* [Excerpt provided]
■ ■ ■

Three Heinlein Books

This is a slight continuation of the discussion in this thread:
http://boards.straightdope.com/sdmb/showthread.php?t=337770&highlight=enderw24

But rather than resurrect a ten day old thread for what would essentially be a hijack on its original premise, I’ve decided to create a new one.

Recently Jonathan Chance sent me three book:
Have Spacesuit, Will Travel
The Door into Summer
The Moon is a Harsh Mistress

I haven’t had the time to read that I’d like. I don’t get five hours of time to sit down and bang out a book and so unfortunately I have to do drastic things like read on my way to work (don’t worry, I walk) or in any bits and spurts I can. Consequently I’ve only finished the first on the list. I’ll finish the second this week no doubt and I’ll start on Moon sometime after I finish the monstrocity that will be A Feast of Crows (out in a week! yay!).

So I welcome all to participate as I discuss these books. I don’t mind getting into larger themes of what is a Heinlein book but understand that, save Spacesuit and the Cat book from the first thread, I haven’t read ANY Heinlein and would appreciate you not to spoil the upcoming two books.

OK then with that said, I’ll post this and discuss Have Spacesuit, Will Travel next.

HSWT is one of his juveniles. My favorite part was the “hearing” that Pee-Wee and Kip, (along with Iunio and the caveman) went through. I also thought that Heinlein’s mild slap at modern education methods, near the beginning of the book, was amusing. Not my favorite juvenile, but I like it.

Now, I liked all his juveniles, but my favorite was Space Cadet. How the young Patrolmen worked out the cultural differences with the Venusians was intriguing.

A common theme in his juveniles, and several adults as well, was having the courage to take a stand, even if if was dangerous.

I won’t spoil anything but I reckon you should go with The Door into Summer next. As far as I’m concerned it’s Heinlein’s most consistently entertaining book. Why it hasn’t been made into a movie, while the Puppet Masters, Starship Troopers and Destination Moon have is a mystery.

■ ■ ■

* [Record excerpts]

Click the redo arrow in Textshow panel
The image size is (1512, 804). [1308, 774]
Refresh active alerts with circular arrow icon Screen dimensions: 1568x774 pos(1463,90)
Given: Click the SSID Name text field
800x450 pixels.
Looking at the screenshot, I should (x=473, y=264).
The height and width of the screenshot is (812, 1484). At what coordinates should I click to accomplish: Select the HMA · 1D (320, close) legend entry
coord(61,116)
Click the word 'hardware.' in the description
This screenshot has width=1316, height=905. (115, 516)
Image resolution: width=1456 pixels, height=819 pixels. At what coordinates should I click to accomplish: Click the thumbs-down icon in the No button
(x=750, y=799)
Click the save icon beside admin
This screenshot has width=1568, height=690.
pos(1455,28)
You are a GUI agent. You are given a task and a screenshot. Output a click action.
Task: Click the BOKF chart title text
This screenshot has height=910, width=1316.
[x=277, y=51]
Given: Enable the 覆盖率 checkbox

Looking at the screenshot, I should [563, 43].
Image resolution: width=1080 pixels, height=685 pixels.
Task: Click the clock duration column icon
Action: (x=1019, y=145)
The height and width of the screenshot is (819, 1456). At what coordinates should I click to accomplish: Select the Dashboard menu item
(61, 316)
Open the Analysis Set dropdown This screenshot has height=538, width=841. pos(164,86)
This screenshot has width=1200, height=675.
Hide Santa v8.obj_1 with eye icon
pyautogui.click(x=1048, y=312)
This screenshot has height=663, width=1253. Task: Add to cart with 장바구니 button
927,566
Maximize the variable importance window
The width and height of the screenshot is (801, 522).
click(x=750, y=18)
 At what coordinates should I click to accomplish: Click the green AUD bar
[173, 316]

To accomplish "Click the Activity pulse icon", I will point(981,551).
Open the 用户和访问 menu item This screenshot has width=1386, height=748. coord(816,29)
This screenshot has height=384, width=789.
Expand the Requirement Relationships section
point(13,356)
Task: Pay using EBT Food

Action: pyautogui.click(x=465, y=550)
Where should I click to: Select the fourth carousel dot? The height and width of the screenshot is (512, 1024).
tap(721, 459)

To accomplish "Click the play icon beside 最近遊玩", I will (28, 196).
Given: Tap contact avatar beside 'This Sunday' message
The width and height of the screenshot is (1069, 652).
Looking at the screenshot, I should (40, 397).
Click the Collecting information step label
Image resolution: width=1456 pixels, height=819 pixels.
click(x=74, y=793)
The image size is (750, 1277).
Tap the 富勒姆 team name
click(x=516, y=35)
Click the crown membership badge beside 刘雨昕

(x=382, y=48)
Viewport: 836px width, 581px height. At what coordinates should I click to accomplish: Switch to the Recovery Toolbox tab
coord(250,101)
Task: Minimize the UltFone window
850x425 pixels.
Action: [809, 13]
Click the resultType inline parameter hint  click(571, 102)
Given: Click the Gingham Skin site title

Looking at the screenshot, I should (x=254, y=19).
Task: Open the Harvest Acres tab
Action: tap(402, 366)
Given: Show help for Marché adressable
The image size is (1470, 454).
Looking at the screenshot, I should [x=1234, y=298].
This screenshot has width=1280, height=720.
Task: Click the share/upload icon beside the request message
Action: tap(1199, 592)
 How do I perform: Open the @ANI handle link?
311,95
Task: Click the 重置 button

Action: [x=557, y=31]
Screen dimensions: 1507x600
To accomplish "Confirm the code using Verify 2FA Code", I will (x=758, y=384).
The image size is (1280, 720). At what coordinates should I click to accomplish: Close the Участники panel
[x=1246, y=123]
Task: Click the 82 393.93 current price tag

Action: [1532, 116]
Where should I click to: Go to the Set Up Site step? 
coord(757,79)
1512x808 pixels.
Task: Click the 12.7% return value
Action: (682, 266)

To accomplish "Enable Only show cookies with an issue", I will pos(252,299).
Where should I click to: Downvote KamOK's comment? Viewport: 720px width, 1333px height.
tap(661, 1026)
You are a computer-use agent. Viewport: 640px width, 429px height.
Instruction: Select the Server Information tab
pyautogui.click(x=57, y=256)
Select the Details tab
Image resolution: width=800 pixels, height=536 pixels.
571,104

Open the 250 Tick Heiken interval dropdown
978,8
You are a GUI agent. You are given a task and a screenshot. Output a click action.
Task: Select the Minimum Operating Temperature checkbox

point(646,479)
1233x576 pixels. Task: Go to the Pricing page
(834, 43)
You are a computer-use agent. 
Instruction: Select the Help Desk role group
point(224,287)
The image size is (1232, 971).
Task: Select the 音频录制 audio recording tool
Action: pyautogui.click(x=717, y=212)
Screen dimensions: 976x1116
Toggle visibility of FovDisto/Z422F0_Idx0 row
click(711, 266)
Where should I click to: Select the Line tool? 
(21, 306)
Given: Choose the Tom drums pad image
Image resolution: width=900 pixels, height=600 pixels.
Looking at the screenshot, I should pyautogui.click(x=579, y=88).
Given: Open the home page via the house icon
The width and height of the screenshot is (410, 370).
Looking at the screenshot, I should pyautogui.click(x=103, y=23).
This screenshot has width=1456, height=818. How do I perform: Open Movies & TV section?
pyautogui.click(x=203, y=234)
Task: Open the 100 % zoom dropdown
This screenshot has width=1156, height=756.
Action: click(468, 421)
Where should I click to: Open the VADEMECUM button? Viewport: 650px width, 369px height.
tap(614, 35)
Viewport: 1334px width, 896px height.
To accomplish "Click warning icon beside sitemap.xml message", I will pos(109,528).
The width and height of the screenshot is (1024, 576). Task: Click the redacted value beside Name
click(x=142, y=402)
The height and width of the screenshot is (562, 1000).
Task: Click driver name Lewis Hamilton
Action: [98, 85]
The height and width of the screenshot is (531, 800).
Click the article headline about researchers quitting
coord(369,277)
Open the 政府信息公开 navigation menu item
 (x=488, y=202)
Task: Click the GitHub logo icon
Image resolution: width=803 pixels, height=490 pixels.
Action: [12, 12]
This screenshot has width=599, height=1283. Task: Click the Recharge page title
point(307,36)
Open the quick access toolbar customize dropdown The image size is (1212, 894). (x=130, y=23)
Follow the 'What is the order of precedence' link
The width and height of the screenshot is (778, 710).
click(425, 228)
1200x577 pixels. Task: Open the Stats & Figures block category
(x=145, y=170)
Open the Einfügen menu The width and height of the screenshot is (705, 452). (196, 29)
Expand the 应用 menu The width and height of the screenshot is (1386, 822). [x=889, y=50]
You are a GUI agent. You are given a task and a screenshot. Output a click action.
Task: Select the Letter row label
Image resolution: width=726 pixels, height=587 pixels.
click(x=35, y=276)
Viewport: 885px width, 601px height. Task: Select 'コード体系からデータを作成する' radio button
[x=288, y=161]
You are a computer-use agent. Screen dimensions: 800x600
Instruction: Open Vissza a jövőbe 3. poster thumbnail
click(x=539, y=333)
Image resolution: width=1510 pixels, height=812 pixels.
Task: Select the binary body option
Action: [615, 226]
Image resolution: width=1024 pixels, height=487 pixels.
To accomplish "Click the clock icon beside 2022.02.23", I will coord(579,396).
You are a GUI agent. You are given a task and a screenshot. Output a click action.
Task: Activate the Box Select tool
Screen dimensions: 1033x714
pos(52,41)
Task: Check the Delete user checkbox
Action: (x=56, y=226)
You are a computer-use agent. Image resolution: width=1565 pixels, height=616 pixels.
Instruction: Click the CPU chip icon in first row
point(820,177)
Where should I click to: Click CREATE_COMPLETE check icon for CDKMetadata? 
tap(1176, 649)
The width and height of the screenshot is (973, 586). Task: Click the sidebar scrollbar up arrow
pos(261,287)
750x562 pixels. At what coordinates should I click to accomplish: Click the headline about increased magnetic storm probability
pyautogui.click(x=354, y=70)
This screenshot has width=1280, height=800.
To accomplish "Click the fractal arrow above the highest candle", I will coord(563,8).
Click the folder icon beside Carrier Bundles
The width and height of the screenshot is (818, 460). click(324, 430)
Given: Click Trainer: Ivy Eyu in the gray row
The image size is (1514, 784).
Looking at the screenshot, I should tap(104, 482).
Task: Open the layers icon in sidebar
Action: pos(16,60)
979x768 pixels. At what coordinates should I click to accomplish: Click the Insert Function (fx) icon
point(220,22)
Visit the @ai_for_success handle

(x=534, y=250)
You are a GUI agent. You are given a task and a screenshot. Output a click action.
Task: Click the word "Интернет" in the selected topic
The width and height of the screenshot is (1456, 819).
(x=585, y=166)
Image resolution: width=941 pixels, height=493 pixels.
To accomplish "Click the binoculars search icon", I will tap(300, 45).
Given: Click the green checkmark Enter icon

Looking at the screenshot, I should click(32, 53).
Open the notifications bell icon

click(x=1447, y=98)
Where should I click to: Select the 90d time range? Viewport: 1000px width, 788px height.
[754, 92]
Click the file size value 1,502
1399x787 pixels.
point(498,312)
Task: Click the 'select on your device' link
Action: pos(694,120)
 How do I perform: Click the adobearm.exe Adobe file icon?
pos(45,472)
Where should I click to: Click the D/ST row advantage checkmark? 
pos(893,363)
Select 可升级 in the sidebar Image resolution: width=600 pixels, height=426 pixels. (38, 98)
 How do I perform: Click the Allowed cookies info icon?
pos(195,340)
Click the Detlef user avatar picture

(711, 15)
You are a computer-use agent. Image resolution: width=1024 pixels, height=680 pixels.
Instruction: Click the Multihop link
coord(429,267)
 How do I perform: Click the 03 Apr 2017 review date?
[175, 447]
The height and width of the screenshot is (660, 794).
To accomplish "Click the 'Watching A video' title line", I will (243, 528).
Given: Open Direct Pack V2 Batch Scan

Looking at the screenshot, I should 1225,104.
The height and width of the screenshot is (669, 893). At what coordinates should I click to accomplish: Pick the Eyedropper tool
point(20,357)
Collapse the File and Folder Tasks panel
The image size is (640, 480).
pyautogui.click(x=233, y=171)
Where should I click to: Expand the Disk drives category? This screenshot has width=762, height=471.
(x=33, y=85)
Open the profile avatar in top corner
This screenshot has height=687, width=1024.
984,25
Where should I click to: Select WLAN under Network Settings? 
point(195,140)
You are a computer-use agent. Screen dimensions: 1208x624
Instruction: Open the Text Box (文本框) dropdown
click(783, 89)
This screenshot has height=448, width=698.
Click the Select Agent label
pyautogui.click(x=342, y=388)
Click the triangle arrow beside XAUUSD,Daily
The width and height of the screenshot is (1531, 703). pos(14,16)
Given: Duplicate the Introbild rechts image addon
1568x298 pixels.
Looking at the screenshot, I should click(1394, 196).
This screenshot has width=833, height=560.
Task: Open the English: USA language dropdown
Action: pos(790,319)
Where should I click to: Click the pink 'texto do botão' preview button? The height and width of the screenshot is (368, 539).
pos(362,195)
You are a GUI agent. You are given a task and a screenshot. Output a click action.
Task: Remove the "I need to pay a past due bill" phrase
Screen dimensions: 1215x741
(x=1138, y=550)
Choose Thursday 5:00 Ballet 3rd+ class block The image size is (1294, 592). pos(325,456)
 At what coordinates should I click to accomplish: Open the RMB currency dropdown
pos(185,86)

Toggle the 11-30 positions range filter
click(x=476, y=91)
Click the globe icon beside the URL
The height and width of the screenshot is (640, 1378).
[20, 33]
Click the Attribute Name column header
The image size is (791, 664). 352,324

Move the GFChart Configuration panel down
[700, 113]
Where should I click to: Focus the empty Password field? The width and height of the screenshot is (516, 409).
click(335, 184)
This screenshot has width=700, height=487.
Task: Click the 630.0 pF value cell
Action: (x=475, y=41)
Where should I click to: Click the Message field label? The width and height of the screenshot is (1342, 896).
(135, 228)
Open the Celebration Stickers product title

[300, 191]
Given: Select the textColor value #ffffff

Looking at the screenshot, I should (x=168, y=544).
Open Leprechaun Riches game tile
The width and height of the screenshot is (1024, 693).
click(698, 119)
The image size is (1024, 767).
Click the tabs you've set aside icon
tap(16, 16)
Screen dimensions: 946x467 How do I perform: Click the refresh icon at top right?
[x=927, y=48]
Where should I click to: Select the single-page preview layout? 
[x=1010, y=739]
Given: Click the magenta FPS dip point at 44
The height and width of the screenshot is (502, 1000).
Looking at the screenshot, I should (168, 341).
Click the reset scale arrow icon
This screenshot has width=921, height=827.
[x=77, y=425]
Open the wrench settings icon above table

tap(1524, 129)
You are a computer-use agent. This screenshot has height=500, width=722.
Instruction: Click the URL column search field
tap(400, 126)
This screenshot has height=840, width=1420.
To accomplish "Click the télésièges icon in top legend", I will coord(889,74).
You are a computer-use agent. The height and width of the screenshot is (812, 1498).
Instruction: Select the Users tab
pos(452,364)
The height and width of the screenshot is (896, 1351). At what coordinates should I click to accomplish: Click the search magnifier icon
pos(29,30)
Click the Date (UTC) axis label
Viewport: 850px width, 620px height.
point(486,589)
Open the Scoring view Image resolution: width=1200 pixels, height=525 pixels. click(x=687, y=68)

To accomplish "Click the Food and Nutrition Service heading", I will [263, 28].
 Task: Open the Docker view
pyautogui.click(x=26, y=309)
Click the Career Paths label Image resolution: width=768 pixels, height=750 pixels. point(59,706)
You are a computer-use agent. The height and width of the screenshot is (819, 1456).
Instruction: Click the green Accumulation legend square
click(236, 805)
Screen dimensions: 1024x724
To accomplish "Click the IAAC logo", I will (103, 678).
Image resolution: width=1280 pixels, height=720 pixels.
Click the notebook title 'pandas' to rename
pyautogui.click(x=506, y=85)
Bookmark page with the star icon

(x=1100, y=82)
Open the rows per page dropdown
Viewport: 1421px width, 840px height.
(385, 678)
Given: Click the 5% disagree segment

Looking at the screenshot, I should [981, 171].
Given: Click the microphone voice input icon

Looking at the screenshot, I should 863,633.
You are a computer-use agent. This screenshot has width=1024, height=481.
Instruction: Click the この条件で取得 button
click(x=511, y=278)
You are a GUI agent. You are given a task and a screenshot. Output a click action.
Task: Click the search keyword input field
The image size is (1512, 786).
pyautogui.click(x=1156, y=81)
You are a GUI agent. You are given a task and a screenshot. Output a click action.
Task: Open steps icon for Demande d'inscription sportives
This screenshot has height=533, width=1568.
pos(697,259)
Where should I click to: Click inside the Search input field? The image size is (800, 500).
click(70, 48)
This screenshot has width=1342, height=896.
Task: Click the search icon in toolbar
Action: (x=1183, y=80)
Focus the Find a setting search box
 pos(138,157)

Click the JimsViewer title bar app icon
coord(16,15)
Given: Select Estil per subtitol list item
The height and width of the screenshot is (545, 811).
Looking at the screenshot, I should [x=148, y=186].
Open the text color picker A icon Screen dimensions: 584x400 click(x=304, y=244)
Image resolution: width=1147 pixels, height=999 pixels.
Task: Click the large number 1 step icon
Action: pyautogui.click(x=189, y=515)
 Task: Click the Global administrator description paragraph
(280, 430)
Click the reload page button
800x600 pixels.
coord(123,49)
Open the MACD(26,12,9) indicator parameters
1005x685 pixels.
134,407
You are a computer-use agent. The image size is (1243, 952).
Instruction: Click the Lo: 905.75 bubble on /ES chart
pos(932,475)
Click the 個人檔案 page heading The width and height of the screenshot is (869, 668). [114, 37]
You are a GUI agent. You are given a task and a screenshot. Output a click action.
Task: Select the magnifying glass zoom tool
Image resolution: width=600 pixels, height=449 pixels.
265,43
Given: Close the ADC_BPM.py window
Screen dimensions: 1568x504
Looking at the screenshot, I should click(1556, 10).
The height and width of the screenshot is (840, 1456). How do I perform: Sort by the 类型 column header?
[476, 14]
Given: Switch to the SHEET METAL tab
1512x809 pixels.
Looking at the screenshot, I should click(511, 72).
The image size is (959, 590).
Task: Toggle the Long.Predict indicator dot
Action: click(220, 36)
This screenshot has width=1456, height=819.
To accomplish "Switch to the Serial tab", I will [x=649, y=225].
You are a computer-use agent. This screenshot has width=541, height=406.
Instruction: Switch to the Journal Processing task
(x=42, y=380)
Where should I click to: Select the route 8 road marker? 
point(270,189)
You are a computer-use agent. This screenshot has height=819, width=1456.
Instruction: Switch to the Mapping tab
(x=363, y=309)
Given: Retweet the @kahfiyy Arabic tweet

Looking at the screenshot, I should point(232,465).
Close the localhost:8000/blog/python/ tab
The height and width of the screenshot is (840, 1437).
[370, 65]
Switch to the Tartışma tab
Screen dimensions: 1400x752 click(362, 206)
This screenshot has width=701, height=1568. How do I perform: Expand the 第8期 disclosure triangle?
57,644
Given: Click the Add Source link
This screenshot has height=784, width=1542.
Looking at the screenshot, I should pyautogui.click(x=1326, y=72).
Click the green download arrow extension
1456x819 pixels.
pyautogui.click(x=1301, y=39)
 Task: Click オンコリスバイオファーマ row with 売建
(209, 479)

■ ■ ■

* [Tasks and exercises]
(a) In the forum post about three Heinlein books, who sent the writer the three books?
(b) Quote the records from the line containing "This screenshot has width=1456, height=819." through the end of the records, inclusive.

* [Solution set]
(a) Jonathan Chance

(b)
This screenshot has width=1456, height=819.
To accomplish "Switch to the Serial tab", I will [x=649, y=225].
You are a computer-use agent. This screenshot has width=541, height=406.
Instruction: Switch to the Journal Processing task
(x=42, y=380)
Where should I click to: Select the route 8 road marker? 
point(270,189)
You are a computer-use agent. This screenshot has height=819, width=1456.
Instruction: Switch to the Mapping tab
(x=363, y=309)
Given: Retweet the @kahfiyy Arabic tweet

Looking at the screenshot, I should point(232,465).
Close the localhost:8000/blog/python/ tab
The height and width of the screenshot is (840, 1437).
[370, 65]
Switch to the Tartışma tab
Screen dimensions: 1400x752 click(362, 206)
This screenshot has width=701, height=1568. How do I perform: Expand the 第8期 disclosure triangle?
57,644
Given: Click the Add Source link
This screenshot has height=784, width=1542.
Looking at the screenshot, I should pyautogui.click(x=1326, y=72).
Click the green download arrow extension
1456x819 pixels.
pyautogui.click(x=1301, y=39)
 Task: Click オンコリスバイオファーマ row with 売建
(209, 479)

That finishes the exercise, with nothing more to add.